M. Cannavino soutient que plusieurs personnes lui ont proposé de se présenter à la mairie. Mais il a précisé qu'il n'était pas du genre à crier sur tous les toits qu'il avait des centaines d'appuis. Il veut faire les choses simplement et briser les guerres de clocher qui handicapent, selon lui, le processus de décision au conseil municipal. Il a notamment ridiculisé le projet visant à empêcher la poutine dans les arénas et déploré le manque de leadership dans le dossier du train HCW.
«Je veux provoquer un débat d'idées, rencontrer les citoyens, les responsables d'organismes, pour leur expliquer comment je vais me comporter. Le statu quo de MM. Bureau et Desjardins n'a plus sa place pour que nos jeunes, nos aînés, nos communautés ethniques, nos membres d'association sportives et culturelles, se sentent bien à Gatineau.»
Quant au conflit de travail des policiers qui perdure depuis plus de vingt mois, M. Cannavino croit avoir l'expertise nécessaire pour dénouer le conflit. Suffit selon lui de s'asseoir, écouter les besoins de chacun et s'assurer que tout le monde soit content comme dans toute négociation.
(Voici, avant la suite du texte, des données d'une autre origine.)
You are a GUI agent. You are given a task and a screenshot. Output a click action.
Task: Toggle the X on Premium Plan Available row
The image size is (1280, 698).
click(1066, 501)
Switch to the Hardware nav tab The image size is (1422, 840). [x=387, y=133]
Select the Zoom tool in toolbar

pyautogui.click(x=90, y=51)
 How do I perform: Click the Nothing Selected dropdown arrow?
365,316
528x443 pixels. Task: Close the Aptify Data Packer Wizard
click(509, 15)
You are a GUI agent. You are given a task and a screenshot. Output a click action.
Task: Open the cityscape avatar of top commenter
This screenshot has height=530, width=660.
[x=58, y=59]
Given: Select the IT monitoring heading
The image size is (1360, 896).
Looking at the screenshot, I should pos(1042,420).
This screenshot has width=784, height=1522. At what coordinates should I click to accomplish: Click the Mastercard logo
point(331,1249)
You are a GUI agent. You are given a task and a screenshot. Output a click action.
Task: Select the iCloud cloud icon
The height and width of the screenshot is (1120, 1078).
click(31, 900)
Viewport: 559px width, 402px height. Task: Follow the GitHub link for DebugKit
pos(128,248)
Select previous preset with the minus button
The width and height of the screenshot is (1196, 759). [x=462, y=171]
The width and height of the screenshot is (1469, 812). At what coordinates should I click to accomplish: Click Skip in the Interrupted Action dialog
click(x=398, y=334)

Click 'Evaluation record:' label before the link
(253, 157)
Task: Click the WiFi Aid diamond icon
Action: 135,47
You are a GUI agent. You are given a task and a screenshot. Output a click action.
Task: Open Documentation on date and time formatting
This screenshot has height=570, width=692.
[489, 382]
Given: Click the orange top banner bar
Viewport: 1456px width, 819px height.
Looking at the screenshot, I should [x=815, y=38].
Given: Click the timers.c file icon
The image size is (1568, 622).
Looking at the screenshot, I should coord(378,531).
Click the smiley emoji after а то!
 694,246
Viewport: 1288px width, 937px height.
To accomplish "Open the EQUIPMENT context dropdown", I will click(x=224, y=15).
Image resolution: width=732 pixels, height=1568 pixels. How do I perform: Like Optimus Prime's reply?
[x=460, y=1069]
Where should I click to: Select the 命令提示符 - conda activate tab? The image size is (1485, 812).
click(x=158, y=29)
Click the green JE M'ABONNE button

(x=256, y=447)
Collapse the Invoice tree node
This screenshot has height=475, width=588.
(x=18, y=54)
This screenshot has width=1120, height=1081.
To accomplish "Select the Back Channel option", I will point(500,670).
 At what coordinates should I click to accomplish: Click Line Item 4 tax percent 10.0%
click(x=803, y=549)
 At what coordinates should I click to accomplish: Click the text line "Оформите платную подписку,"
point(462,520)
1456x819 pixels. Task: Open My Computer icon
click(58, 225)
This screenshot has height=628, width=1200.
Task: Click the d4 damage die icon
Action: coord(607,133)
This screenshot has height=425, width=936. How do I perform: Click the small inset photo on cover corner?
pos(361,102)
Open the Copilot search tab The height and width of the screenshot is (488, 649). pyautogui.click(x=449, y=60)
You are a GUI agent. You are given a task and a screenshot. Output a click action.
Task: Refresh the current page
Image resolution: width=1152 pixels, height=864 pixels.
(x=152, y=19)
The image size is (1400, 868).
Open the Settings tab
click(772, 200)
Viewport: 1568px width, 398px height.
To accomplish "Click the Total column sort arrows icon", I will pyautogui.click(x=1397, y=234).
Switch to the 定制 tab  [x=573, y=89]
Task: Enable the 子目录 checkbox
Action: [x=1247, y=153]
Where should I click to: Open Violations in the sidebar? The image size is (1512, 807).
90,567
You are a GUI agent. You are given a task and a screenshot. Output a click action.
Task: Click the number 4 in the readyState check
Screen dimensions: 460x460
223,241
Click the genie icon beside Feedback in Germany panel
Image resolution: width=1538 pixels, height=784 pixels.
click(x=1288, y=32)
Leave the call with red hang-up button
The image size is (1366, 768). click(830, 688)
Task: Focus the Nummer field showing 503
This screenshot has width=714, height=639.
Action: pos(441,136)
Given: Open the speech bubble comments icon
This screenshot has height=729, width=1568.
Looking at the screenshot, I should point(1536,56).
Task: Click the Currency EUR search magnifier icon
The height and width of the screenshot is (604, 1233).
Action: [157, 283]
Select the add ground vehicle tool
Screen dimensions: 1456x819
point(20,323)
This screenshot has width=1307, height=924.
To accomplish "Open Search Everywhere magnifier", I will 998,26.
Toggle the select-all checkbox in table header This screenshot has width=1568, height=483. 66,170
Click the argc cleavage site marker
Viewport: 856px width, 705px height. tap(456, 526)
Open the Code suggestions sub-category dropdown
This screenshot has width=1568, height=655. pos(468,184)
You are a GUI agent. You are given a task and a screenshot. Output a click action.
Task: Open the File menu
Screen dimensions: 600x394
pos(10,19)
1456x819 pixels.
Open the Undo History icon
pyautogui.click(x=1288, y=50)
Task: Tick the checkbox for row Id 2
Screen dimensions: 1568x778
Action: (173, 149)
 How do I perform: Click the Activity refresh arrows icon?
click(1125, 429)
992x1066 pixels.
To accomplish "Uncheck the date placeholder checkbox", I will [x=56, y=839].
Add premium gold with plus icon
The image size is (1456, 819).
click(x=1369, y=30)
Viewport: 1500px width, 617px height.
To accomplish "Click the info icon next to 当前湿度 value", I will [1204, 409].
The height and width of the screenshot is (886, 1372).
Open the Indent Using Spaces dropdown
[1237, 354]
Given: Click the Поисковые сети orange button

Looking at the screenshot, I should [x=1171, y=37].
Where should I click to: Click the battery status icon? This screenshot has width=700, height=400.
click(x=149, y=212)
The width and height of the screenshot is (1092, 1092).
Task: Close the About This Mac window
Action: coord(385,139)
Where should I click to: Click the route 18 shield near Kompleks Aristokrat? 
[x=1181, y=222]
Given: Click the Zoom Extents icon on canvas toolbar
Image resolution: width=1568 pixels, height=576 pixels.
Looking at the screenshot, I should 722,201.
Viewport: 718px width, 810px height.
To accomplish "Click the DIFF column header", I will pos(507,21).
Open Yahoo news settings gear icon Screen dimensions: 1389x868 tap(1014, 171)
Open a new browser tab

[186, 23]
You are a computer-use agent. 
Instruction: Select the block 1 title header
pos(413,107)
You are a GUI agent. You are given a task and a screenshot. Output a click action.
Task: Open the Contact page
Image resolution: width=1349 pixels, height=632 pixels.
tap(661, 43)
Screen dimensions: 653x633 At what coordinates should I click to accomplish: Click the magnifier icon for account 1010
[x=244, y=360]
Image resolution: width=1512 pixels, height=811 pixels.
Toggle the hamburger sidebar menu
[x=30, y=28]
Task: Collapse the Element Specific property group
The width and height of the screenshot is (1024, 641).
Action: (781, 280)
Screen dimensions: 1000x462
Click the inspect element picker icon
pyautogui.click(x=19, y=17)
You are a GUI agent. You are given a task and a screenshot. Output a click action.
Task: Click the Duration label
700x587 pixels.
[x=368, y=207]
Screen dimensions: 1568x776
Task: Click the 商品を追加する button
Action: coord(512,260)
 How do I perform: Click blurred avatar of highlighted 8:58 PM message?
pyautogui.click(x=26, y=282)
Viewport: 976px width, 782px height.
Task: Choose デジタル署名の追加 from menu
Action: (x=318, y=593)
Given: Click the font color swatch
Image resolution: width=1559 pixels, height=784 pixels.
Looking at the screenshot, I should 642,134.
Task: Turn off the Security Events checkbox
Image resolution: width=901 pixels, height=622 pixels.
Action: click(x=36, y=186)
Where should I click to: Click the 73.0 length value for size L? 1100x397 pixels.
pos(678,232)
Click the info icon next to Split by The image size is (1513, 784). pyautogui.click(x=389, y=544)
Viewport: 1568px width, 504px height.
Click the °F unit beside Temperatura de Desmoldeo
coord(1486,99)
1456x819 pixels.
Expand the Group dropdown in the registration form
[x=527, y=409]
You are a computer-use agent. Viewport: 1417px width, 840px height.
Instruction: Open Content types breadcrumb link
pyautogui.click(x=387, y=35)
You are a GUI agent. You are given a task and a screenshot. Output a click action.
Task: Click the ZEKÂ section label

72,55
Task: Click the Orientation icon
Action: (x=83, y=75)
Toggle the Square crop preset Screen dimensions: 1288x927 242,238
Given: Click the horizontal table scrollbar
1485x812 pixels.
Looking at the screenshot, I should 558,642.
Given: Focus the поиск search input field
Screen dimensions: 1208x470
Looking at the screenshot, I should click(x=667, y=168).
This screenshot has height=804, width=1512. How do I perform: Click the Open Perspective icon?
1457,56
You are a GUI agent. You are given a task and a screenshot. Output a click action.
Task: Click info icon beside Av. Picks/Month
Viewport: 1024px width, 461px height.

M. Cannavino ne mâche pas ses mots lorsqu'il parle de ses adversaires, Marc Bureau et Aurel Desjardins, qu'il accuse d'avoir fait "couler le bateau". «Un maire suppléant, c'est pas juste là pour faire de la figuration et aller à un p'tit cocktail, il a un rôle important. […] Si le passé se porte garant de l'avenir, je ne peux pas m'attendre à beaucoup plus que la vision qu'ils ont partagée ensemble.»
Le moyen de rafistoler le bateau est simple pour le candidat: «Prendre de bonnes décision, c'est une question de leadership. C'est aussi une façon de faire s'impliquer davantage les conseillers et conseillères, parce qu'ils voient que les dossiers débouchent. Mais si, à tout bout de champ, il y a l'intervention du maire, pas de réaction du maire suppléant, et que le dossier ne mène nulle part ou que ça tergiverse, que ça tourne en rond et recule de trois pas, ça décourage même la personne la plus motivée», a-t-il tranché.
Tony Cannavino croit qu'avec ses réalisations, son expérience et son franc-parler "légendaire", il pourra prendre le même chemin que le maire de Québec, Régis Labeaume, qui n'a jamais été conseiller avant d'être élu.